Care planning Flashcards
What do nursing care plans do?
Identify treatment goals in partnership with patients
Make recovery positive and constructive with everyone working towards the same goal
Ensure expectations are achievable and realistic
Promote autonomy, illness awareness and recovery
Help provide holistic care including cultural considerations
What is the nursing diagnosis
This is about identifying and prioritising an issue and the cause of that issue.
A nursing diagnosis has a formula to follow: Issue related to cause
It is not medically diagnosing a condition.
The key difference is when you first meet a patient, they may not yet have a diagnosis but will still have issues/concern that require nursing intervention.
For example: increased blood pressure related to dehydration.
Or distress related to auditory hallucinations.
Or constipation related to increase of clozapine dose.
Interventions and rationales
Once a goal has been identified, interventions are needed to help achieve the goal.

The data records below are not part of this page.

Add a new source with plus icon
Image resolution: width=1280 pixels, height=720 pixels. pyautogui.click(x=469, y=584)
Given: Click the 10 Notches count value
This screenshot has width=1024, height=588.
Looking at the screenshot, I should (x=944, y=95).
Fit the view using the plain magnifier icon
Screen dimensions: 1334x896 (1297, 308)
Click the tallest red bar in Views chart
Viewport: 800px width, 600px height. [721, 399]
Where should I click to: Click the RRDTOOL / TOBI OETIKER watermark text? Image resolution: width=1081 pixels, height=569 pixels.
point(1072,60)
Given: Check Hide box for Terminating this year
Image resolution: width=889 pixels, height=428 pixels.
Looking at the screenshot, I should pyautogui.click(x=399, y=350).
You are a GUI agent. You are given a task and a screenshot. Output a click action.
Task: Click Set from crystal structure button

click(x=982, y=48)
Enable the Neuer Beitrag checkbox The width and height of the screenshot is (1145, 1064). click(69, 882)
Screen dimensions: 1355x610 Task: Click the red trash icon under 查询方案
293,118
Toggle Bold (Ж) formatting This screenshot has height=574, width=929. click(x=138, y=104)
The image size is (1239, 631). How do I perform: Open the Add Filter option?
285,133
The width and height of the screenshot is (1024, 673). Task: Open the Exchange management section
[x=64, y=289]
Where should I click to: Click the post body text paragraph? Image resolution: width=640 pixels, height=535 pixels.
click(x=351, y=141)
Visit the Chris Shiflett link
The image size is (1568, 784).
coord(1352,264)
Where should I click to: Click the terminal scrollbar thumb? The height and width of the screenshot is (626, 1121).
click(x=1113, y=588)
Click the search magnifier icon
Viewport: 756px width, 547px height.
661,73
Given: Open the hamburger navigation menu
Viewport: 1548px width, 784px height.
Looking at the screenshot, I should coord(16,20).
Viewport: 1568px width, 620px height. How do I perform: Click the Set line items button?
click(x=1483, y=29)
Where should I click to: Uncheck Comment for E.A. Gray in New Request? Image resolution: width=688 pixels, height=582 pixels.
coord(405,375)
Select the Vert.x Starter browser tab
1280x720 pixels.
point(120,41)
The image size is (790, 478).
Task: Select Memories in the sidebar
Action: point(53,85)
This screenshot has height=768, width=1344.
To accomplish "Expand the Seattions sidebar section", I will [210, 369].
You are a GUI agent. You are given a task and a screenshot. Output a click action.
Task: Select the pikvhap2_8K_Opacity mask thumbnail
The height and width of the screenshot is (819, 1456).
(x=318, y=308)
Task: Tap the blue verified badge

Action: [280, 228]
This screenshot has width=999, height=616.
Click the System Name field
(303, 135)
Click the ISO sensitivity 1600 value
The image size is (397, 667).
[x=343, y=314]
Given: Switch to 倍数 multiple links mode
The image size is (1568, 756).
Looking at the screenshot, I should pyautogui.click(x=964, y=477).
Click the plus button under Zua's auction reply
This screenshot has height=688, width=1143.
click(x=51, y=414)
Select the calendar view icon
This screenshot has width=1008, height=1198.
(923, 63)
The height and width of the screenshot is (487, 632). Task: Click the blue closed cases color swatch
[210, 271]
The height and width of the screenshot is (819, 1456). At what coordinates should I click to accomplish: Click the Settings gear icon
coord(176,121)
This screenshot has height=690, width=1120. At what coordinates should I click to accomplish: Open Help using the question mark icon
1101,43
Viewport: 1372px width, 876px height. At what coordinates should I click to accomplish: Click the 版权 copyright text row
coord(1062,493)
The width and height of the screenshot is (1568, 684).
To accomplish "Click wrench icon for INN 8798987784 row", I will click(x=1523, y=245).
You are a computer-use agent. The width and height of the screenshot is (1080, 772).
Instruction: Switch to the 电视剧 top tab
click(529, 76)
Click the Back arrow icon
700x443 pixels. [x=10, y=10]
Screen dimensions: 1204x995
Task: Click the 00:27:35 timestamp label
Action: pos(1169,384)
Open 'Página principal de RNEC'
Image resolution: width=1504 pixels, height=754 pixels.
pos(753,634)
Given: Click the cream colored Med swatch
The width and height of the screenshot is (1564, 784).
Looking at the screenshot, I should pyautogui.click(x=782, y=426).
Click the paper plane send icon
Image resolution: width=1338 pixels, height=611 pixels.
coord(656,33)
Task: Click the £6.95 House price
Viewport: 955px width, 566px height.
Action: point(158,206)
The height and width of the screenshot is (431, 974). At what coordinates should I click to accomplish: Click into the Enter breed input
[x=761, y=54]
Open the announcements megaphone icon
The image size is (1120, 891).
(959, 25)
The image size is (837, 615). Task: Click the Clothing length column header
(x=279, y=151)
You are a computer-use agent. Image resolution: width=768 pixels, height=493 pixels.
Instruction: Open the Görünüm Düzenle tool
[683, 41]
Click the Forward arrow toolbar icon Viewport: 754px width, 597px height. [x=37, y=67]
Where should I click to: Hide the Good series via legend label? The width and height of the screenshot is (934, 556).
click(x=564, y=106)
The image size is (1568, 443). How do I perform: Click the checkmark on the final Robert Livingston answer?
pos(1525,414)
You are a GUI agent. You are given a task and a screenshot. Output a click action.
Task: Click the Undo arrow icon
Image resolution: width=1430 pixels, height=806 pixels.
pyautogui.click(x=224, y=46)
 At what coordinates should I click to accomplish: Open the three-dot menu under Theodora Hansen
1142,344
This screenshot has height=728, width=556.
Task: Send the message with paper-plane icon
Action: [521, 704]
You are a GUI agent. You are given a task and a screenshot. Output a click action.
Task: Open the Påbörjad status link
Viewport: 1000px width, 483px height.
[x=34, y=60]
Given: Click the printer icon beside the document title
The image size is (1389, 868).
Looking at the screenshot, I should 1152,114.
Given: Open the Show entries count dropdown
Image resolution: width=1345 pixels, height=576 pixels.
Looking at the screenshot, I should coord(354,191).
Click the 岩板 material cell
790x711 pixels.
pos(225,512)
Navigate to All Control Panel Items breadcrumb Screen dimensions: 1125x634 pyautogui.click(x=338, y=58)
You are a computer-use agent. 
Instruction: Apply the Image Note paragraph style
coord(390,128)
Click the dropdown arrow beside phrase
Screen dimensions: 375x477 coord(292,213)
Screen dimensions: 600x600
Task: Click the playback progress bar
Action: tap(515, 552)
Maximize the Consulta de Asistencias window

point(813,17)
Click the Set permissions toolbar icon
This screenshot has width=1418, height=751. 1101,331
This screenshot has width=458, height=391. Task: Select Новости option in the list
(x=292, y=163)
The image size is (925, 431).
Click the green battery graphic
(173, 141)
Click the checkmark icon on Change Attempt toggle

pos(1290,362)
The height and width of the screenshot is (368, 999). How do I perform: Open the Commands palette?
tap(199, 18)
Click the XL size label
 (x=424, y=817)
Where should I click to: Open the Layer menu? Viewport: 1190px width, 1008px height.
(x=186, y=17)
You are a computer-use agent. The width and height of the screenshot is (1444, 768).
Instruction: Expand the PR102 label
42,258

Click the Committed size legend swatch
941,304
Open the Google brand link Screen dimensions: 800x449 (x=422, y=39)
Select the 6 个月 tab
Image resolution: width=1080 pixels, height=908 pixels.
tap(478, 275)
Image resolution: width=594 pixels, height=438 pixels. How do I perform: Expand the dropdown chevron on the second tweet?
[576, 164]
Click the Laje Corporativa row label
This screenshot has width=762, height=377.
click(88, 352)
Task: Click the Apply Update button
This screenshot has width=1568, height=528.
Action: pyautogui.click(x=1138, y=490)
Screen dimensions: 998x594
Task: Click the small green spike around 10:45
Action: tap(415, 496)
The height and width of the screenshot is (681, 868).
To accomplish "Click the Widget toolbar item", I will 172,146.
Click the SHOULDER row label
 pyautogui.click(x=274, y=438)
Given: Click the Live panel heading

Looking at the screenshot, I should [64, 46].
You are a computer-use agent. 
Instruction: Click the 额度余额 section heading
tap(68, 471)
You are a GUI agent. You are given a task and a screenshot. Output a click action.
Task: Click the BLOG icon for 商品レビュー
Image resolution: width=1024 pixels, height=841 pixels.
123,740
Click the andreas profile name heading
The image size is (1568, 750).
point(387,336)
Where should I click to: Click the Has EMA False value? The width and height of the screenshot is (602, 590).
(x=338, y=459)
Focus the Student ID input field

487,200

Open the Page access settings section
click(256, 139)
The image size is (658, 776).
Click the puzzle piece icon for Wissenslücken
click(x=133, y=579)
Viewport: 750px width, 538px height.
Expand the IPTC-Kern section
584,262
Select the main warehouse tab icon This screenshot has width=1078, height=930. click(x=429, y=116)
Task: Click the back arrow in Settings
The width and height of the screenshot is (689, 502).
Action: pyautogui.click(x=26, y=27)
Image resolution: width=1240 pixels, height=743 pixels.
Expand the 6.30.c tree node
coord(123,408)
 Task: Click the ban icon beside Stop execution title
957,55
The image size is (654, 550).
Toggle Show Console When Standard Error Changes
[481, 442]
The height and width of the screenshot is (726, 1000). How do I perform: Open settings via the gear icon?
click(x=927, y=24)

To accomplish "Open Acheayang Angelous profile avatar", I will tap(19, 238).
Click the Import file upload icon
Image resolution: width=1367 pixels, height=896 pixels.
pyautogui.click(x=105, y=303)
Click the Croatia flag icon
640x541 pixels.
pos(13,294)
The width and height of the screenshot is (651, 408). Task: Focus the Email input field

A range of interventions can be useful to identify the most effective means to achieve the goal (aim for three).
An accompanying rationale to support the intervention is important. This demonstrates your knowledge and enables you to explain why you are using a specific intervention to your patient.
For example:
Intervention: To take all prescribed laxatives and use PRN laxatives if BNO after two days.
Rationale: Current use of prescribed laxative regime is designed to promote peristalsis and soften stools to make bowel motions easier to pass.